RxTx - Cara esse grupo de hard é novidade para mim, confesso. Podia falar um pouco mais sobre essa banda?
Felipe - Cara,é uma iniciativa minha, da Adriane (voz - ela tocou em várias bandas de Santo André, e teve uma que tocou no Metal For All certa vez, chamada Hellgard, era uma banda de heavy metal só de mulheres), do Márcio Led (baixo - também tocou em muitas bandas em Santo André) e do Leandro T-Bone (bateria - tocava na banda glam rock Pink Dolls). É uma linha meio hard rock inglês, tipo Whitesnake, Tygers of Pan Tang, Thin Lizzy, FM... Estávamos ensaiando durante o ano passado pra gravar umas músicas e o Leandro T-Bone quebrou a perna. Mas voltamos a ensaiar ante-ontem, com o Rafael Sampaio (sim, o batera do Braindeath e o Blasthrash, um grande amigo).

RxTx - O Urutu toca músicas bastante “streets” em uma fusão de NWOBHM com punk. As letras também refletem bastante isso. Você usou a expressão "nasceram nesse mundo". Eu gostaria de entender essa expressão... Posso ter interpretado um pouco equivocadamente...

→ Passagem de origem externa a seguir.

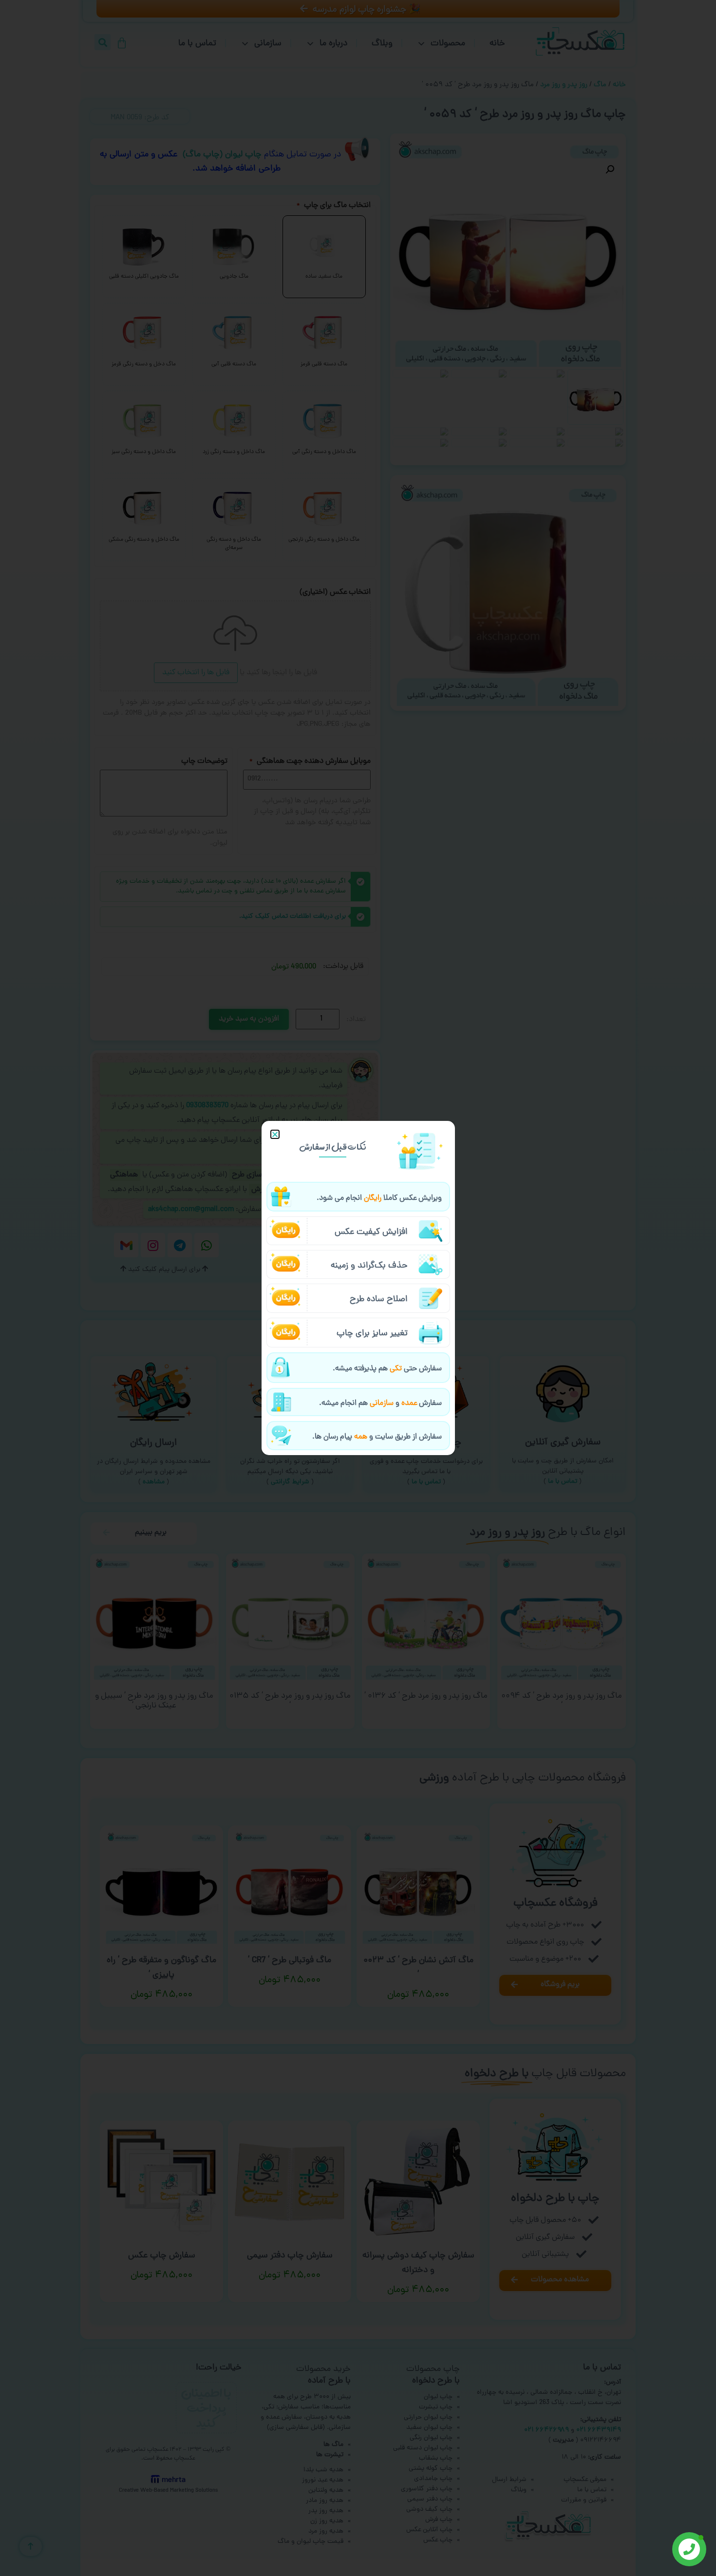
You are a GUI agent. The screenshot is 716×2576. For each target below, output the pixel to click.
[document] (358, 1288)
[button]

Felipe - Sobre "nasceram nesse mundo", só quer dizer, que na arte, às vezes as pessoas (inclusive intelectuais) tendem a achar que é um mundo separado. O que determina a arte são os meios materiais para a produção da arte. Então relativamente, o The Force do Paraguai é qualitativamente muito mais bem elaborado do que o Bonded By Blood dos EUA, porque a falta de condição material-financeira latino-americana para se produzir música impõe que se elabore muito mais o que está se fazendo do que quem tem um estúdio enorme e uma gravadora bancando.

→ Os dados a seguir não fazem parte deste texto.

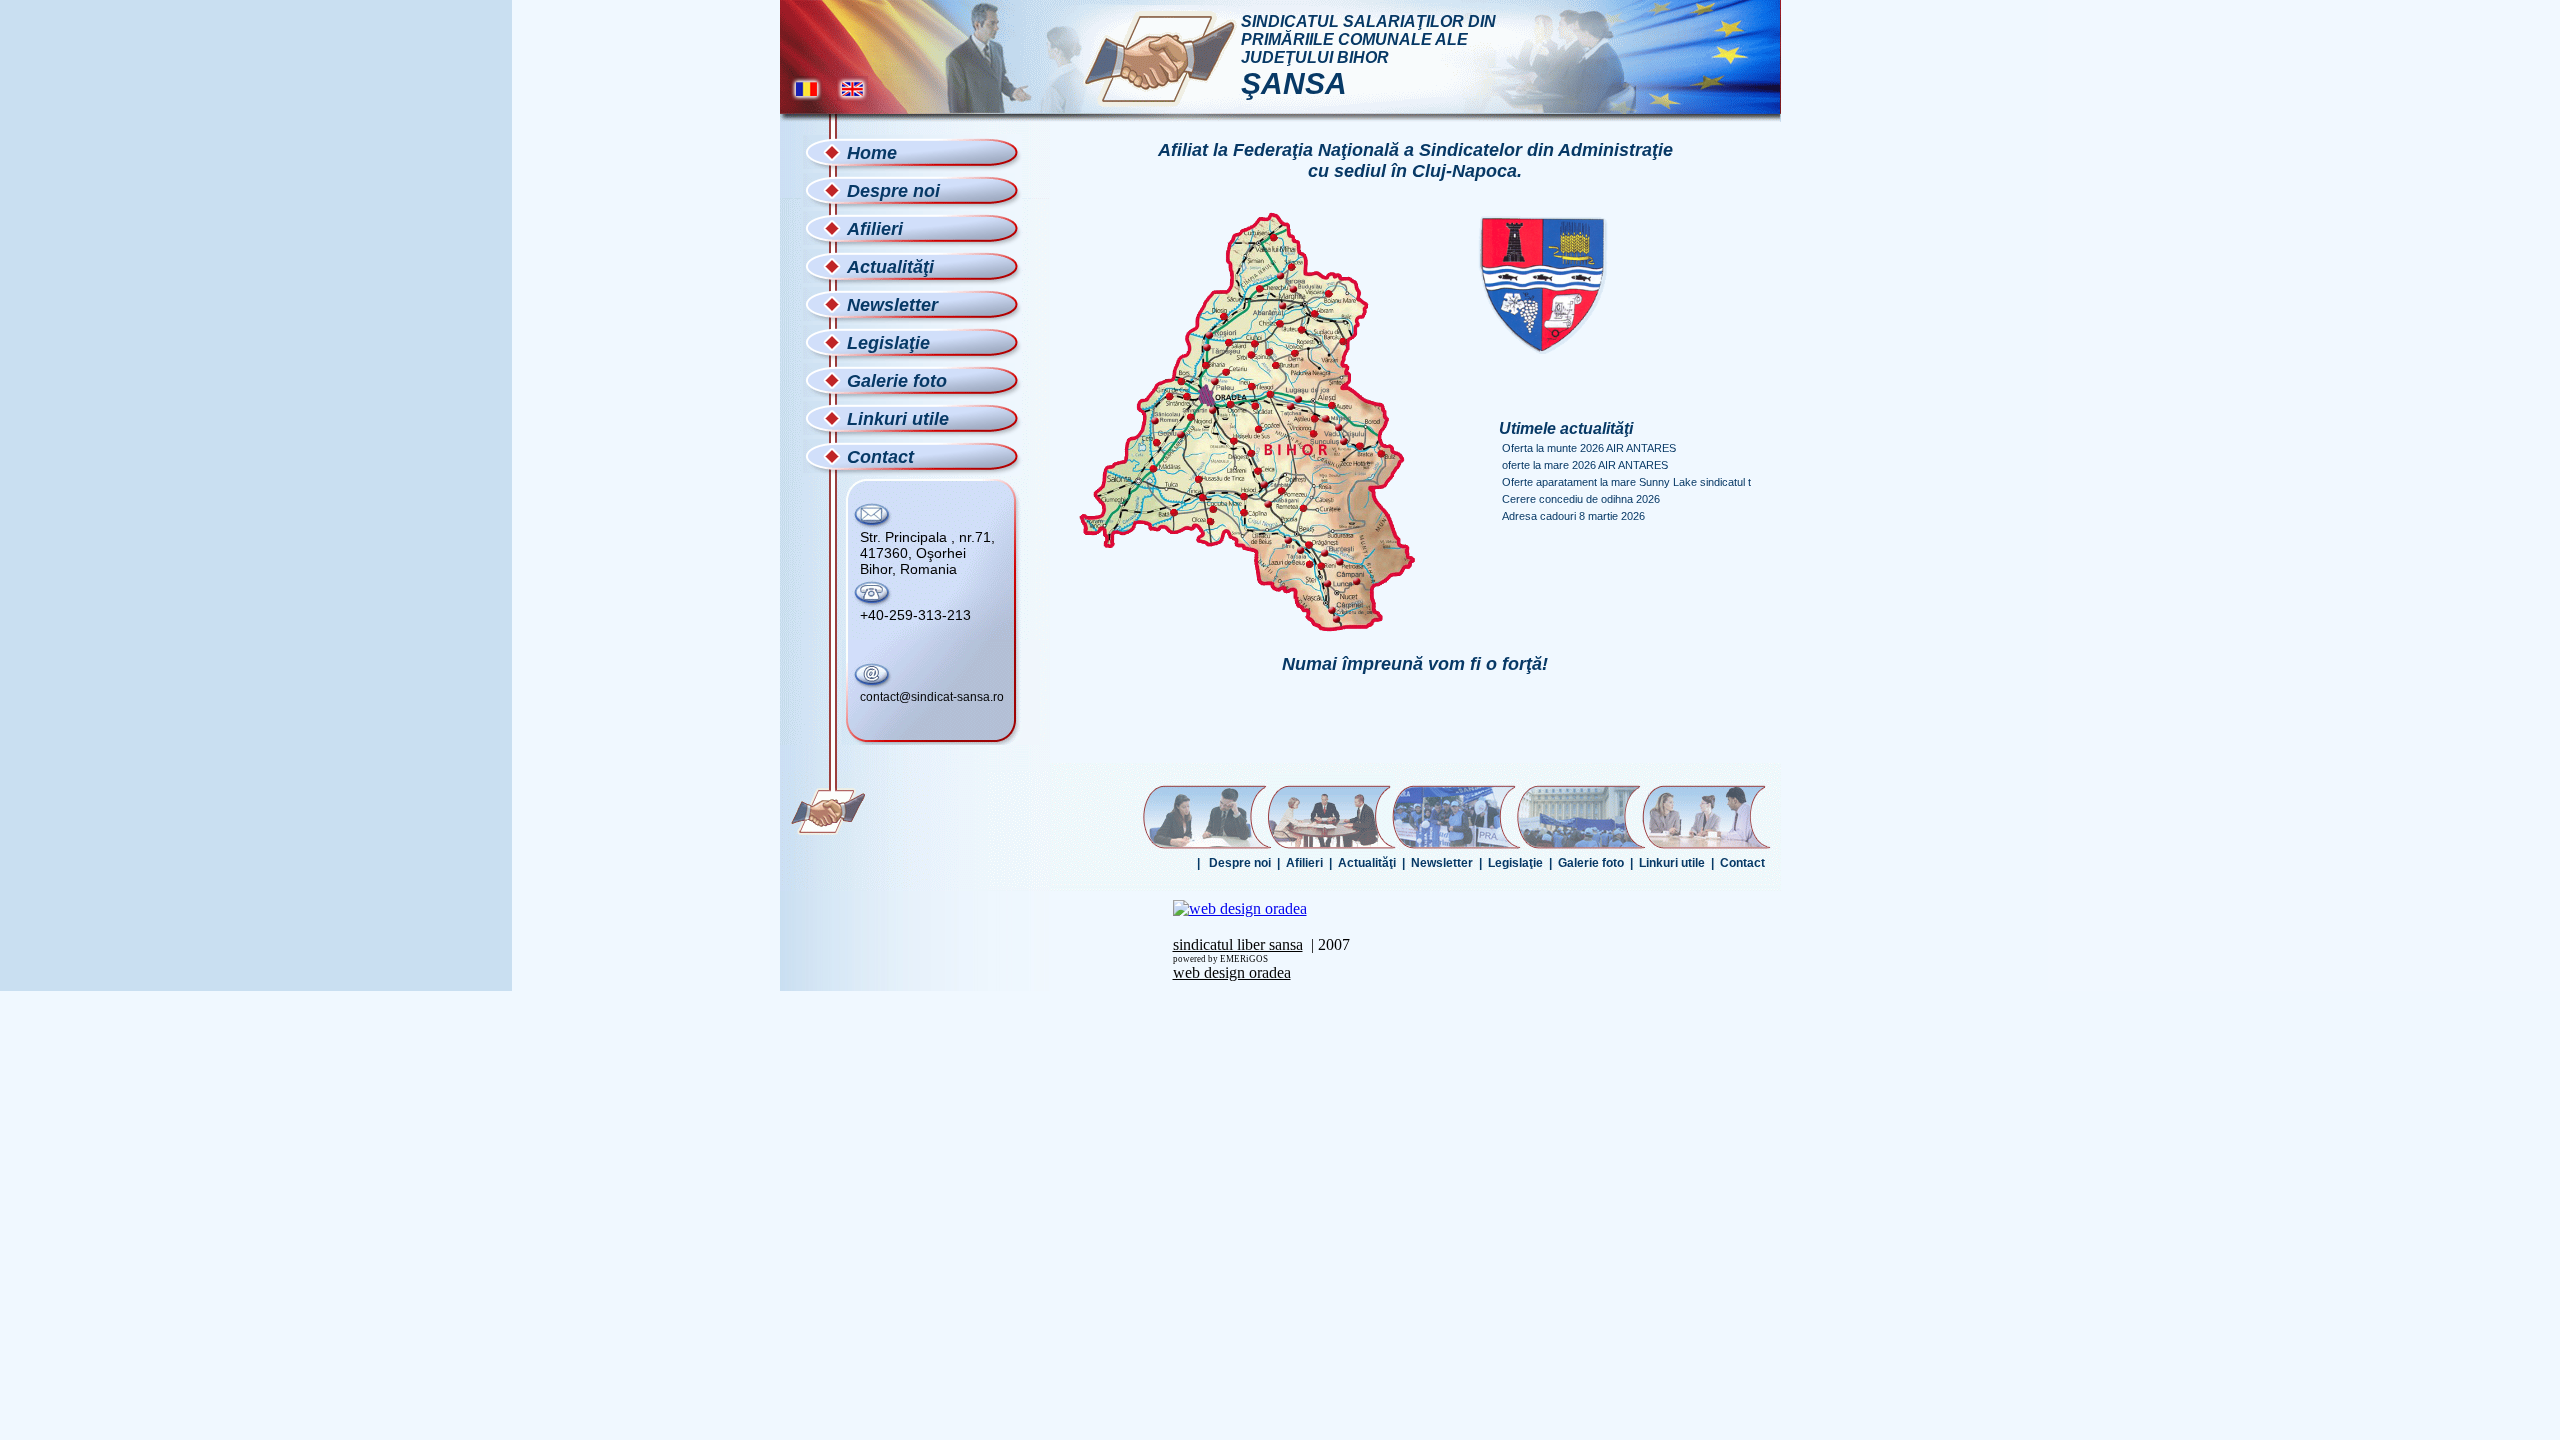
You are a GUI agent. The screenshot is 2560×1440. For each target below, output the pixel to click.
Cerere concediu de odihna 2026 (1581, 499)
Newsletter (1442, 863)
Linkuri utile (1672, 863)
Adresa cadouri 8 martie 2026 (1573, 516)
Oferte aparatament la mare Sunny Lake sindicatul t (1626, 482)
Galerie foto (1591, 863)
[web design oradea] (1240, 908)
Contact (1742, 863)
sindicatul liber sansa (1238, 944)
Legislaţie (1515, 863)
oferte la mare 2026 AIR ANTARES (1586, 465)
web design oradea (1232, 972)
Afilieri (1304, 863)
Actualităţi (1367, 863)
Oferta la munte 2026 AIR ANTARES (1589, 448)
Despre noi (1240, 863)
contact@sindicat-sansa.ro (932, 697)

RxTx - Você acha que alguns grupos dentro do underground metal/punk tem conseguido articular algumas micro resistências? 

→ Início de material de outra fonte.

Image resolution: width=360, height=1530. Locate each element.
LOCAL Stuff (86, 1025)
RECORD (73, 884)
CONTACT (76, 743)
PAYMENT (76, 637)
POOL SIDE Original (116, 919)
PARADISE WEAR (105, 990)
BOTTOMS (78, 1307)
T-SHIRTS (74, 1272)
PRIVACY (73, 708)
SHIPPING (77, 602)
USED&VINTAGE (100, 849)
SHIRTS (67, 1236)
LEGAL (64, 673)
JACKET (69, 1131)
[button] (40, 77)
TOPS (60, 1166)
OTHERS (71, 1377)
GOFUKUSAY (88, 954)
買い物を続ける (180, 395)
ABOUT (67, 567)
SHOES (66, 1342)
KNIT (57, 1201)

Felipe - Acho que bandas como Violator, D.E.R. e Defy têm ajudado a elevar o grau de consciência sobre as coisas. Pode notar que as três atingem os objetivos de cada "estilo" muito bem. A galera sabe o que tá fazendo. Não acham que são diferentes porque tocam thrash-grind-crust. São diferentes porque sabem que não é roupa, nem cabelo que vai fazer a pessoa ser diferente. Creio que ajuda sim a criar um setor de resistência. Ainda que bem pequeno, porque não são músicas que atingem as "massas", mas ajudam a organizar um setor jovem, moraliza bastante sobretudo, a juventude. Mas ainda acho que o embate poderia ser maior, e aí que entraria o papel de auto organizar em fóruns pelo menos - porque as denúncias dentro do "underground" ainda tem caráter muito grande de insatisfação individual, e tendem a achar que denúncias de nazismo, fascismo, machismo, homofobia, dividem o underground. Inclusive com discursinho de direita, que sempre vai dizer que é "patrulha ideológica" como ouvi certa vez de um "colega" que dizia coisas racistas/machistas/homofóbicas em fóruns do antigo orkut. Tá vendo como faz falta a auto-organização?


RxTx - Amigo, obrigado mais uma vez, faça suas considerações finais!

Penso que a gente tenha que caminhar do famoso "do it yourself" para um "do it ourselves, together, as working class".